System prompt leakage occurs when an LLM inadvertently reveals sensitive information embedded within its instructions. This can include details about system architecture, API keys, internal rules, filtering criteria, or user roles. Detecting such leakage is vital, as it can expose confidential operational details. The study demonstrated that a judge LLM, when not privy to the target model's system prompt, might fail to detect leakage. However, by updating the judge's system prompt to include a reference system prompt, semantic analysis capabilities allowed for more flexible detection compared to simple string matching. This underscores the importance of tailoring the judge's system prompt to specific objectives for effective detection.

Defending the LLM Judge Itself

The security evaluation process is not one-sided; the LLM judge itself can be a target. Adversarial attacks, such as role-playing attacks disguised in Base64 encoding, can be used to manipulate the judge. In one experiment, a target LLM decoded an attack string instead of falling for it, but the subsequent LLM judge, when presented with the decoded string, ignored its system prompt and revealed its own underlying model family. This highlights the critical need for guardrails to protect the LLM judge from unsanitized responses that could be attack strings themselves. Trend Micro's AI Guard is designed to mitigate such risks by protecting AI applications against harmful content generation, sensitive information leakage, and prompt injections.
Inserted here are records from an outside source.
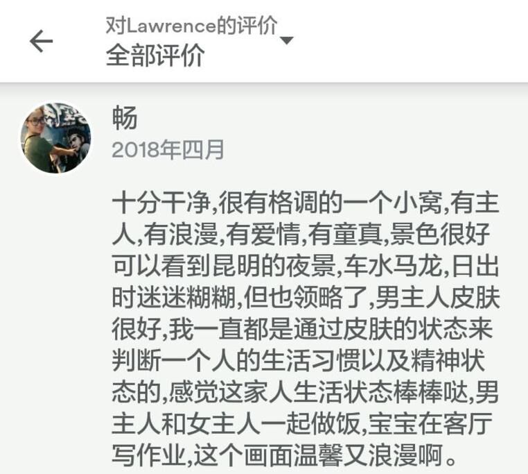Open the review filter dropdown triangle
Viewport: 528px width, 474px height.
287,40
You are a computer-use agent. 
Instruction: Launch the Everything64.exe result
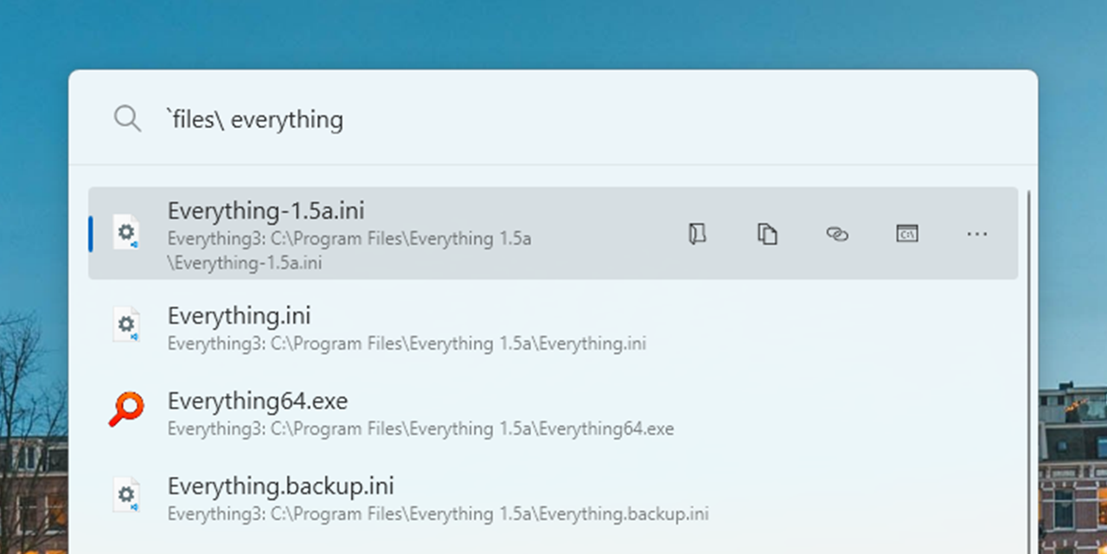pyautogui.click(x=258, y=402)
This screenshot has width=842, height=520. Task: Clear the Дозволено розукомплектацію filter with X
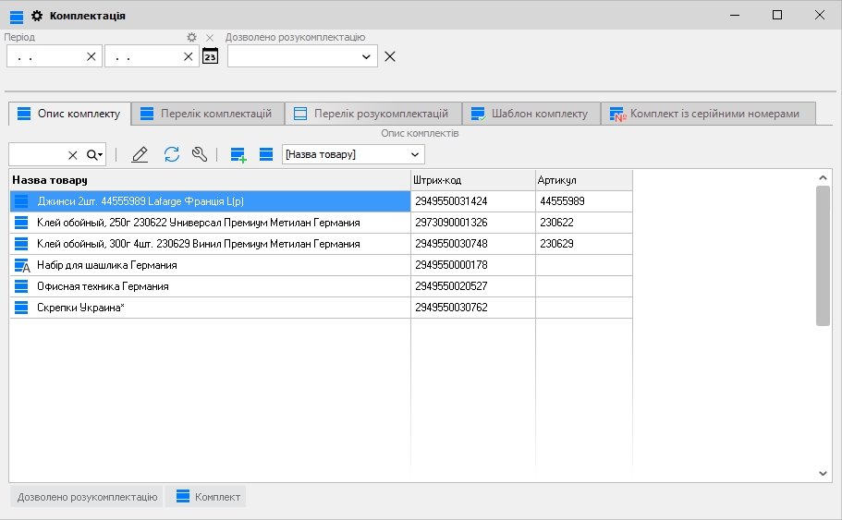390,56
Benchmarking and Fine-Tuning LLM Judges

To determine the most effective foundation models for use as judges, Trend Micro conducted a benchmarking study. A dataset of over 800 attack strings and responses was used, with human labeling to classify attack success. Various state-of-the-art foundation models were then evaluated based on accuracy, precision, recall, and F1 scores. The study also considered relative inference cost. The results indicated that while some models offered cost-effectiveness, they lacked accuracy. Trend Micro's own Primus-Labor-70B model emerged as a strong contender, balancing high accuracy and F1 scores with a relatively low cost, performing comparably to larger proprietary models. Furthermore, the research explored fine-tuning a judge model using the same dataset. The fine-tuned judge demonstrated accuracy comparable to leading models like GPT-4 and GPT-4o, while maintaining lower compute costs and offering tailored performance for specific evaluation objectives. This fine-tuning approach allows for continuous adaptation to new attack techniques.
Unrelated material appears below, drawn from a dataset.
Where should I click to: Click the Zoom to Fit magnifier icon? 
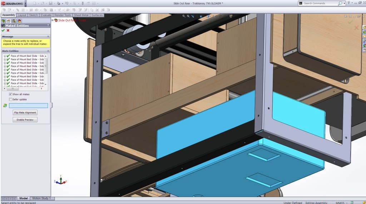point(184,16)
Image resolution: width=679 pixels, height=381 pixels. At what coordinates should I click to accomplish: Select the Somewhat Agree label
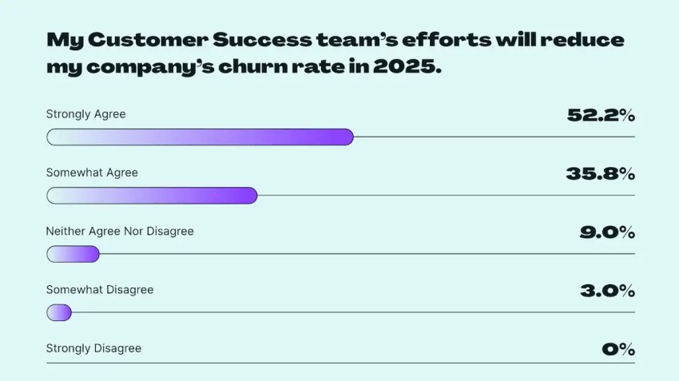point(92,173)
Conclusion: Towards Robust LLM Security Evaluation

The research by Trend Micro underscores the potential of LLMs as judges for security scans, offering scalability and speed. However, it also reveals critical limitations, including susceptibility to adversarial attacks and challenges in detecting nuanced threats like package hallucinations. The findings emphasize the necessity of robust guardrails, tailored system prompts for judges, and external validation mechanisms to ensure the accuracy and reliability of LLM-based security assessments. Trend Micro's ongoing work in developing solutions like AI Guard and their Primus models aims to address these challenges, contributing to a more secure AI ecosystem by providing organizations with the tools to effectively monitor and secure their LLM deployments.